You can view the following metrics in this dashboard:

QPS

Queries per second (QPS) indicates the number of requests sent to the service per second. If the service contains multiple instances, this metric indicates the number of requests sent to all instances of the service. The number of requests is calculated separately by response code. image

Response

Response indicates the number of requests sent to the service within a specific time range. The number of requests is calculated separately by response code. If the service contains multiple instances, this metric indicates the number of requests sent to all instances of the service. image

CPU

CPU indicates the average number of CPU cores used by the service at a specific point in time. Unit: cores. If the service contains multiple instances, this metric indicates the average number of CPU cores used by all instances of the service. CPU

CPU Utilization

CPU Utilization indicates the average CPU utilization of the service at a specific point in time. Calculation formula: CPU Utilization = Average number of used CPU cores/Maximum number of CPU cores. If the service contains multiple instances, this metric indicates the average CPU utilization of all instances of the service. CPU Utilization

Memory Utilization

Memory Utilization indicates the average memory usage of the service at a specific point in time. Calculation formula: Memory Utilization = rss/total. If the service contains multiple instances, this metric indicates the average memory usage of all instances of the service. Memory Utilization

GPU

If the service uses GPU resources, this metric indicates the average GPU utilization of the service at a specific point in time.
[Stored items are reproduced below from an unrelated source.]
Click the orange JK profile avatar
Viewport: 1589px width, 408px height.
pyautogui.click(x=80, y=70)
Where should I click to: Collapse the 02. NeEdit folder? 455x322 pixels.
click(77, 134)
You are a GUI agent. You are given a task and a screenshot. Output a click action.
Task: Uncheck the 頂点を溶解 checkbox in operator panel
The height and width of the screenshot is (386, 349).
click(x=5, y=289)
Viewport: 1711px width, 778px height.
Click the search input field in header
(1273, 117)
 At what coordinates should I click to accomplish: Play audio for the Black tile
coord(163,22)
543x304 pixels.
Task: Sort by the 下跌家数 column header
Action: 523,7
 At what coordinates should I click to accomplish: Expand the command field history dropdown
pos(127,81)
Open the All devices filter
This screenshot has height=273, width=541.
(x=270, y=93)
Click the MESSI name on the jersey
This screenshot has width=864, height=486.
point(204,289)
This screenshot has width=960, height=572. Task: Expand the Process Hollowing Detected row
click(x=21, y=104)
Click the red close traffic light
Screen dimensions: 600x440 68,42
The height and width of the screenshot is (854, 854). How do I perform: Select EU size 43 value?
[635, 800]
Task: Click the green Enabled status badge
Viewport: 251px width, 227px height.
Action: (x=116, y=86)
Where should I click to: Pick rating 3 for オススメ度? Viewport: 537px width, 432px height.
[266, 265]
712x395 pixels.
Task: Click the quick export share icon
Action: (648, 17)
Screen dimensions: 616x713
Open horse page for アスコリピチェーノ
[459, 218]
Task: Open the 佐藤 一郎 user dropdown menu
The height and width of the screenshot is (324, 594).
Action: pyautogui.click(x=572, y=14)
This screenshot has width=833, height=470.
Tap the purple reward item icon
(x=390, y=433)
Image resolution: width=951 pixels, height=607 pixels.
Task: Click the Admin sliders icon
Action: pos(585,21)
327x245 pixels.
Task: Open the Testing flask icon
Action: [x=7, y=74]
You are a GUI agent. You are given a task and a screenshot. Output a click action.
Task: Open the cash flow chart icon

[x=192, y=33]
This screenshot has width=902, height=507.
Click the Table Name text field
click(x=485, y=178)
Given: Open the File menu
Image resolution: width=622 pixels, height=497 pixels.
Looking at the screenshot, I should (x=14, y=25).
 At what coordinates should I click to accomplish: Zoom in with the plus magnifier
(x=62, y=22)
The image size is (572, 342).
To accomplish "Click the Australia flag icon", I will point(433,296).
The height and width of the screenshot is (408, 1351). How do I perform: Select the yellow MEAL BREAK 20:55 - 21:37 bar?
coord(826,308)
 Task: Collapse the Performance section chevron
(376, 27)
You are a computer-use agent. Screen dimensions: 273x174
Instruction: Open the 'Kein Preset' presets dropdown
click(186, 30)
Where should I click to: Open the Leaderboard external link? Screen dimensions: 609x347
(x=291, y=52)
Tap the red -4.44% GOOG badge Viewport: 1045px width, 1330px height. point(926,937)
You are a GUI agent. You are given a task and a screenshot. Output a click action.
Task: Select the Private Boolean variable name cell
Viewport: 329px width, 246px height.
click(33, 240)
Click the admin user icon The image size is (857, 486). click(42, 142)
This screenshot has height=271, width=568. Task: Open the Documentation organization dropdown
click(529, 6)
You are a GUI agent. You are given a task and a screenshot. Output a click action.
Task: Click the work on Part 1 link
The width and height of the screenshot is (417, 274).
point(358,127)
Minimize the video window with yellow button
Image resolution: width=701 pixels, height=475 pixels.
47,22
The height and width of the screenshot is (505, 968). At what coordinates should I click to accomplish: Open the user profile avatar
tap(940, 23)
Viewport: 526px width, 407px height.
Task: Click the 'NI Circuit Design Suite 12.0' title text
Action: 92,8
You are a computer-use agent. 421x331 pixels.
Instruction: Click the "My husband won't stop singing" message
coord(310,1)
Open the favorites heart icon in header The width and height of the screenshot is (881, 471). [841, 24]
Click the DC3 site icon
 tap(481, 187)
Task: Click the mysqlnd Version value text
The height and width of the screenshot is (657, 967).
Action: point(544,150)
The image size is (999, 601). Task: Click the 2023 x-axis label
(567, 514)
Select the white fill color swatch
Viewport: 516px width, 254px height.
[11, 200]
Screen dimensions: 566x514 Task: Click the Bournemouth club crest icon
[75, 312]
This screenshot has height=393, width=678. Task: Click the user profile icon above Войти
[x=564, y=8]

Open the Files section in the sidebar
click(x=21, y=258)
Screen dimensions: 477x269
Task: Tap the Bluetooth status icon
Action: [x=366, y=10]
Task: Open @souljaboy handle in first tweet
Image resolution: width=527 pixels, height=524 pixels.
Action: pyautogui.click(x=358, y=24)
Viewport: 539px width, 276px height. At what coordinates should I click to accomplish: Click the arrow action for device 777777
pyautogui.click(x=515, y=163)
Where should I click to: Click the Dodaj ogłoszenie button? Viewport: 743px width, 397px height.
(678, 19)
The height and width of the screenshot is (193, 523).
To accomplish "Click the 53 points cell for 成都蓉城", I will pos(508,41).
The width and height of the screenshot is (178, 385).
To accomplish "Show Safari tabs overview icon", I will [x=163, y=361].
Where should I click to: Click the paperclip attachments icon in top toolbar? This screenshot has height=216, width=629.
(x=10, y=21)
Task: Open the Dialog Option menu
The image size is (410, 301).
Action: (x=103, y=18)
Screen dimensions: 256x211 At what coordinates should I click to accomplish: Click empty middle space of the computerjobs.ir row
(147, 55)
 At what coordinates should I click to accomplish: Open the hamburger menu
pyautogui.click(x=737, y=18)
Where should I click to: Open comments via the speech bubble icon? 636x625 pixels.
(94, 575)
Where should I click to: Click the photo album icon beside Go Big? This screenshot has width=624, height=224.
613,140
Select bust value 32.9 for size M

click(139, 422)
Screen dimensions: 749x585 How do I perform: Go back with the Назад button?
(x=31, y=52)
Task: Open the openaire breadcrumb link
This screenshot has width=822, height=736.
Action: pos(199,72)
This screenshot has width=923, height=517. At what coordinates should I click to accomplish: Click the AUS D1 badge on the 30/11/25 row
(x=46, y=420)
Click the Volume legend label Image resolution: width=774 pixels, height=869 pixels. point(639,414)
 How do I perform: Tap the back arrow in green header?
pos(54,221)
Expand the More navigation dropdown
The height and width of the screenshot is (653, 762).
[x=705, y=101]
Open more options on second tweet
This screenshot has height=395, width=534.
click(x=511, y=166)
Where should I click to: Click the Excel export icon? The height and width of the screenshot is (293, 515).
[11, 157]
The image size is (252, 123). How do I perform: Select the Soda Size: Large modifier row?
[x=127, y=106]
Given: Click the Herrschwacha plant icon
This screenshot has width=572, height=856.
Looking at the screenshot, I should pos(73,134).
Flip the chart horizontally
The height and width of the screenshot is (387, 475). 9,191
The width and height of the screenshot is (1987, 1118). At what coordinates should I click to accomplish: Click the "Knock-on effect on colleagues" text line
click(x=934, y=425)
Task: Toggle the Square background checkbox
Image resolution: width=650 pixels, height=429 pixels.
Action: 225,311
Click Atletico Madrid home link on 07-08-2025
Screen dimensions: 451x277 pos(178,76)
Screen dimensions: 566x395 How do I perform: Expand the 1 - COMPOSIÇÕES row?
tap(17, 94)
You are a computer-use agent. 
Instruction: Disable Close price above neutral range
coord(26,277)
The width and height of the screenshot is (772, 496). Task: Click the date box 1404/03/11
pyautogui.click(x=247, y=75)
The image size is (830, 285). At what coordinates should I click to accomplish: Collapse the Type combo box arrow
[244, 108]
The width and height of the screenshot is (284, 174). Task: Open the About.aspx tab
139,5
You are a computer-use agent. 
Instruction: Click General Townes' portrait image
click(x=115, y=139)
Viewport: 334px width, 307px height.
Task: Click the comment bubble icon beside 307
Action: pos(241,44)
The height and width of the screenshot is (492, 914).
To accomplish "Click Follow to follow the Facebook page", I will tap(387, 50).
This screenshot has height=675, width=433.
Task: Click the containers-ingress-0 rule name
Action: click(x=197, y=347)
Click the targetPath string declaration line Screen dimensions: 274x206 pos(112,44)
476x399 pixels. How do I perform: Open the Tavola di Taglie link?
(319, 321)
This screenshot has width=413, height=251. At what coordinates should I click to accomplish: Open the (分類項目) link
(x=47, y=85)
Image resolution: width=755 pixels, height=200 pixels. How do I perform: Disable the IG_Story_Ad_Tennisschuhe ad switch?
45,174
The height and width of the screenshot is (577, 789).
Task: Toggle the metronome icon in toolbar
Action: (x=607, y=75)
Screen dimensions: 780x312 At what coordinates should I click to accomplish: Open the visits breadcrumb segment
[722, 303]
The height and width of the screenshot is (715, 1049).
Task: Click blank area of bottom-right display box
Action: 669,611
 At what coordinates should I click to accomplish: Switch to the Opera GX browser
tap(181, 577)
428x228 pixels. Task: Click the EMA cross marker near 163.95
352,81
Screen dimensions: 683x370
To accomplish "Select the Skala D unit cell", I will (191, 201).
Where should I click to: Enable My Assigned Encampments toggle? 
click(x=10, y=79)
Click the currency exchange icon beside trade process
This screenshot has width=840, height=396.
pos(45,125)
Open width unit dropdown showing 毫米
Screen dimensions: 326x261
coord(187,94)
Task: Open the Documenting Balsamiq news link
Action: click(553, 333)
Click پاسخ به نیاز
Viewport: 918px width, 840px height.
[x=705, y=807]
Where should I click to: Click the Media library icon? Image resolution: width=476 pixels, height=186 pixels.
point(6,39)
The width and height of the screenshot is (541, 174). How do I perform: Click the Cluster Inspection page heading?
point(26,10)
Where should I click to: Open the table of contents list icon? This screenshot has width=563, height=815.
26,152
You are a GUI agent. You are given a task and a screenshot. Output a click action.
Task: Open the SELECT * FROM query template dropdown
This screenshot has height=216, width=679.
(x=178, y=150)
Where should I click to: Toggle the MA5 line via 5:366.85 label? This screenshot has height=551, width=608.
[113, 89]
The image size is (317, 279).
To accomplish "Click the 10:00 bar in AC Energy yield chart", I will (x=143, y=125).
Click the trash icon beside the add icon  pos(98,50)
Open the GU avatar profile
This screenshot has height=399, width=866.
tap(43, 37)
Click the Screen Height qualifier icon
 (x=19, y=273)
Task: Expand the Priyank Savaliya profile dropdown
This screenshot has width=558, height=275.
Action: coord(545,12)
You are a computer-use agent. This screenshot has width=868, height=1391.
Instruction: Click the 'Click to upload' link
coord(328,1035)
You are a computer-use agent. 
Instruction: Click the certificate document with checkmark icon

If the service contains multiple instances, this metric indicates the average GPU utilization of all instances of the service. GPU

GPU Memory

If the service uses GPU resources, this metric indicates the amount of GPU memory used by the service at a specific point in time. If the service contains multiple instances, this metric indicates the average amount of GPU memory used by all instances of the service. GPU Memory

Replicas

Replicas indicates the number of instances contained in the service at a specific point in time. Replicas

CPU Total

CPU Total indicates the total number of CPU cores available for the service at a specific point in time. Calculation formula: CPU Total = Number of CPU cores available for a single instance × Number of instances. CPU Total

Daily Invoke

Daily Invoke indicates the number of calls to the service. The number of calls is calculated separately by response code. Daily Invoke

RT

RT indicates the response time of requests. image

Sub-metrics:

  • avg: the average response time of all requests sent at a specific point in time.

  • tpXX: the maximum response time of the top XX% of requests sent at a specific point in time.

    Examples: tp5 (the maximum response time of the top 5% of requests) and tp100 (the maximum response time of all requests).

    If the service contains multiple instances, tp100 indicates the maximum response time of requests sent to all instances, and tp5 indicates the average maximum response time of the top 5% of requests sent to all instances.

Memory

Memory indicates the average amount of memory used by the service at a specific point in time. If the service contains multiple instances, this metric indicates the average amount of memory used by all instances of the service. Memory Sub-metrics:

  • rss: the amount of resident physical memory.

  • cache: the cache size.

  • total: the maximum amount of physical memory available for a single instance.

Traffic

Traffic indicates the amount of data received and sent by the service per second. Unit: bit/s. If the service contains multiple instances, this metric indicates the average amount of traffic received and sent by all instances of the service. image

Sub-metrics:

  • in: the amount of data received by the service.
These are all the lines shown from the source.